En termes de viabilité, nous disposons de l’une des zones de pêche les plus riches de l’Atlantique Sud, aujourd’hui exploitée illégalement par des entreprises étrangères sous concession du régime de Guinée équatoriale. Nous disposons également d’un énorme potentiel touristique et culturel, ainsi que d’une diaspora de plus de 11 000 Annobonais prêts à contribuer à la renaissance de notre île. Avec une économie de services, une gestion durable de la pêche et un tourisme responsable, Annobón pourrait devenir un joyau au milieu de l’Atlantique, une oasis de dignité et de développement.
Ce que nous demandons, ce n’est pas de vivre de la charité, mais d’avoir la liberté de gérer nos propres ressources. Un petit État peut être viable s’il est libre et honnête, et Annobón le sera.
La communication avec Annobón étant difficile, notamment depuis la coupure des télécommunications par Malabo, comment maintenez-vous le contact avec la population de l’île ? Quels signes vous confirment que les Annobonais soutiennent massivement ce projet d’indépendance malgré les pressions du régime équato-guinéen ?
Nando Baê : Le régime de Malabo impose depuis des années un black-out informationnel sur Annobón. À Annobón, aucun foyer n’avait ou n’a accès à Internet. La seule connexion possible était via les données mobiles, mais le régime a complètement bloqué ce service pour la population. Depuis juillet 2024, la répression s’est intensifiée avec la coupure totale d’Internet et des télécommunications, afin d’isoler notre population de la diaspora et du monde, de la maintenir sous un discours propagandiste et de la plonger dans le désespoir.
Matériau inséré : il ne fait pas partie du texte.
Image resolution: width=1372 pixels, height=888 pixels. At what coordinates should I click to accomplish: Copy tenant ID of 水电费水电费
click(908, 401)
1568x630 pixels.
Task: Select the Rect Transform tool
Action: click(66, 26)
Malgré tout, nous continuons à recevoir des informations par le biais de réseaux informels, par le bouche-à-oreille lorsque le bateau arrive, et grâce au travail de notre diaspora, qui est devenue la voix de ceux qui ne peuvent pas s’exprimer.
Les signes de soutien populaire sont clairs et constants : les assemblées communautaires de 2021, les mobilisations contre les projets miniers et, plus récemment, les manifestations de 2024, qui ont donné lieu à des enlèvements et à des arrestations massives, démontrent que le peuple annobonais résiste malgré la peur et la répression. Chaque lettre clandestine, chaque message qui parvient à sortir, chaque geste de dignité confirme que le désir d’indépendance est bien vivant sur l’île.
Il est important de rappeler que ce combat ne date pas d’aujourd’hui. En 1976, nos aînés ont risqué leur vie en traversant l’Atlantique à bord d’un canot ou pirogue appelé Kindjadja, sans aucun système de navigation, avec juste la force des bras pendant huit jours jusqu’à Libreville, au Gabon. Là, ils ont réussi à envoyer des messages de secours à l’ONU et une lettre au président américain Gerald Ford — aujourd’hui déclassifiée et disponible sur WikiLeaks — dans laquelle ils écrivaient très clairement : « Annobón préfère se séparer de la Guinée équatoriale si cela était possible, mais notre cas n’est pas celui d’une sécession, mais simplement celui de la survie. » Veuillez consulter le lien
Cet esprit guide notre cause. Nous ne sommes pas des politiciens professionnels et ne répondons pas à des ambitions personnelles. Nous sommes les filles et les fils d’Annobón qui ne peuvent plus rester silencieux face à l’oubli et à la violence insidieuse qui s’exerce contre notre terre. Notre combat n’est pas idéologique : c’est un combat pour exister.